If all the Fringe is a play, then Edinburgh is a stage set par excellence. Robert Louis Stevenson's "dream of masonry and rock" is as beguiling and romantic a backdrop you could hope to find, and the fact that theatre is seemingly blooming out of every crevice in that masonry only adds to the appeal of what is arguably the greatest show on earth. And if the scenography is courtesy of Auld Reekie itself, the metteur en scène must be the rain: a pluvial Prime Mover, which changes the scene from the sublime to the soggy, and directs and controls the flow of people in the city - we coalesce, we disperse. The fug and steam of the cooling cagoule fill the auditoria. And just as well something is, because the average audience size on the Fringe is just nine.

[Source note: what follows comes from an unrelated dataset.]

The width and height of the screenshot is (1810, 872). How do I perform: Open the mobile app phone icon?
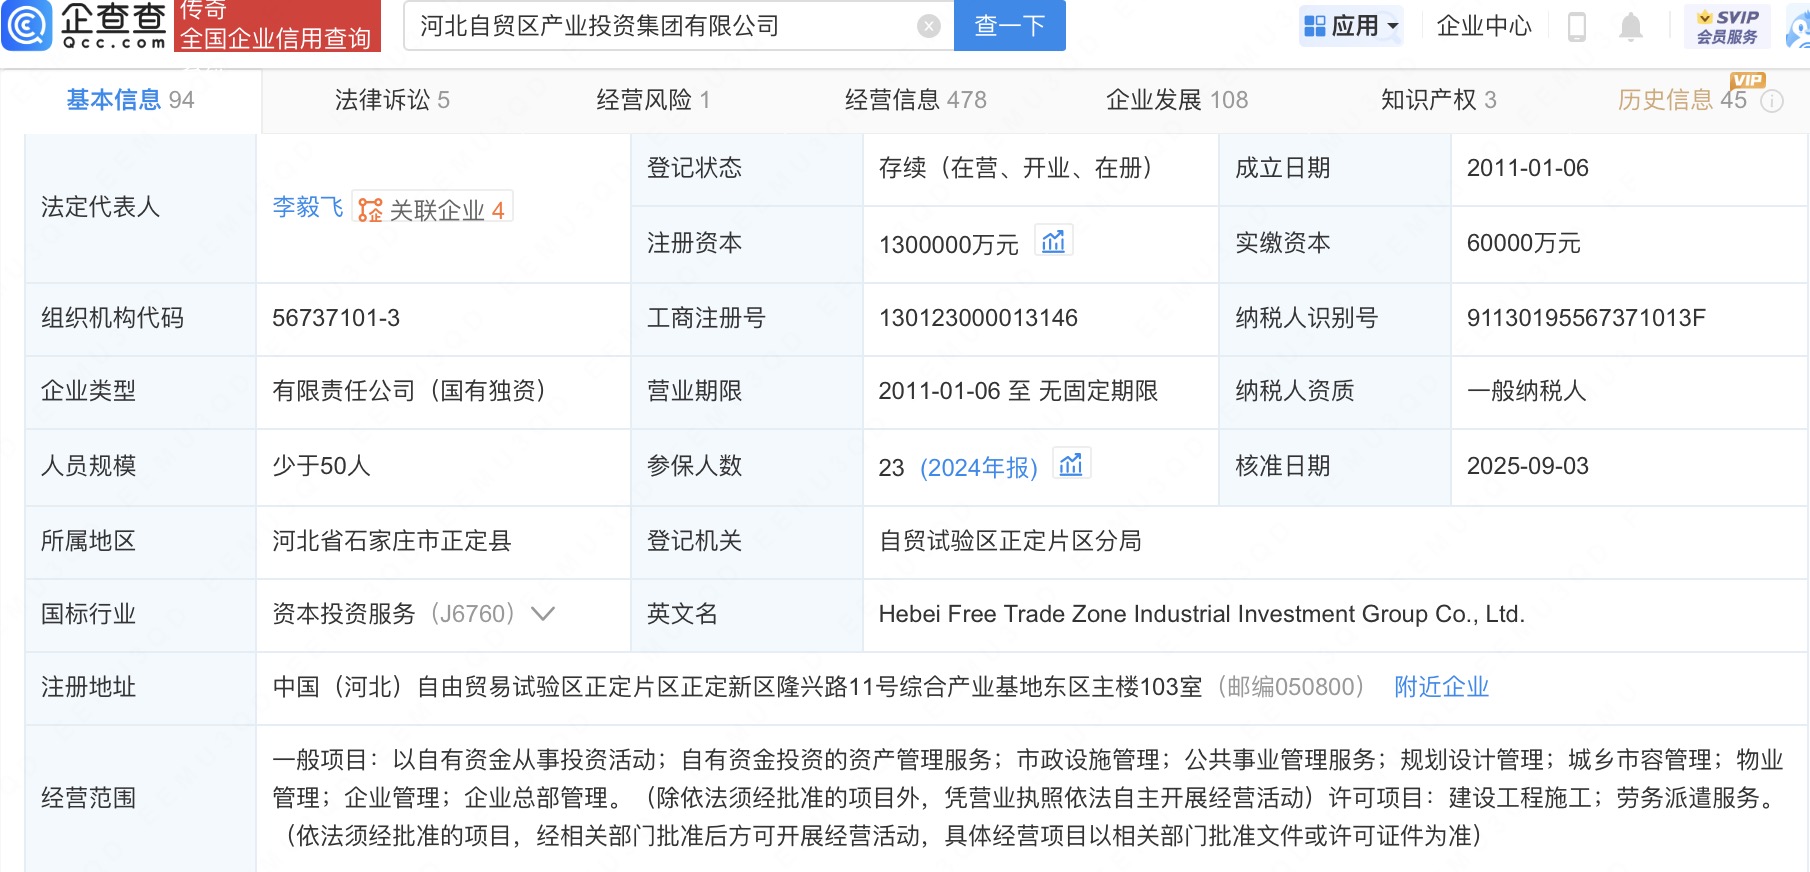pos(1577,26)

At two and a half thousand, the number of shows this year is nearly a fifth up on 2009. But unless punters multiply by the same logarithm, your average audience size is only going one way. Not helped by a theatrical Darwinism, where the super-venues get bigger and fatter at the expense of the one-woman-and-her-overdraft sound of one hand clapping majority.
Then there's the vexed issue of the household names, the so-called "parachutists", one of whom even parachuted into an improvised musical I was rather enjoying. Nicholas Parsons is urbanity itself, but his presence at Showstopper! was just that. (That said, the company created some delectable moments out of his chat - the Rocky Horror Show version of his two marriages rather sticks in the mind). The crump of celebs jumping on the bandwagon could be heard right across the city: Alan Cumming, who has conveniently come over all Caledonian, seemed to be on the cover of every local rag. " I have never felt more Scottish!" he whinnies. This, despite living in America, and taking US citizenship.

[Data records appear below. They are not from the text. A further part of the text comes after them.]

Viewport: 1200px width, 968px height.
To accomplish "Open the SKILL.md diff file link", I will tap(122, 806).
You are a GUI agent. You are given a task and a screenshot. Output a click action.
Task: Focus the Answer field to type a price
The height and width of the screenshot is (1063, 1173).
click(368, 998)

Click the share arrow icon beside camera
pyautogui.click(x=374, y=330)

However, the deep-keeled Fringe is something of a self-righting machine: as soon as the organism senses it's too mainstream, it germinates Fringe fringes: Forest Fringe, Free Fringe, and this year, The Living Room. And there are a huge number of performers for whom a stage is a bourgeois luxury: a loo, or the back of a van will do. If you want the up and coming, and not the been and gone and got the TV show, these are your hunting grounds.
But the pursuit of this ignis fatuus can be wearying. Where to start? Iranian poetry or Russian clowns? On one production-laden afternoon, the very names of shows and companies seemed to forge a queasy objective correlative: Ad Infinitum, then The Dreadfuls, rounded off by Beautiful Burnout. It can seem like the craic is just elsewhere: it's in the nature of Edinburgh's pop-up venues that you can often hear what's going on around you, and during the Emma Thompson-endorsed Fair Trade I could hear Flawless, Chasing The Dream and their West End transfer. Other people, I fretted, were having more fun.
Every year a political anxiety flares and spreads, like a chant in a football stadium, across Edinburgh's productions. A few years ago it was Blair, but now sex trafficking is the issue that has sparked several shows and crossed into stand-up with Keith Farnam's How Much is that Woman in the Window? (How Tony might feel about being bracketed with sex trafficking as a societal ill can only be imagined). Fair Trade may have felt like dressed up agitprop, but there were other shows, lacking the imprimatur of an A-lister, which packed a greater punch: Roadkill, for example, bussed spectators to a tenement flat, and immersed them in the truly horrifying "business" of slave-rape.
2010 also saw the rise of the viral star: the performer who has achieved their rep and their access to the platforms of Edinburgh on the net. The brightest of these has to be scabrous teen joker Bo Burnham (60 million hits), but I followed my own star in the form of "You Tube Sensation" The Unexpected Items, on the strength of Gap Yah (2 million hits) who have a posh totty charm all their own. And the buzz about shows spreads like a contagion, too: blogs, tweets on the Fringe ("twinges") and the most reliable of these viral modes, word of mouth. My street tipster was right on the pulse with his recommendation Meow Meow: never mind the politics; it was cabaret and Glee Club escapism drawing the crowds.
I left Edinburgh as some Chinese acrobats were carefully preparing their own stage on Princes Street. A man dressed as a penguin wandered by. I reached the cover of Waverley as the heavens cracked open and the rain swept these visions away: another scene change in the greatest show on earth.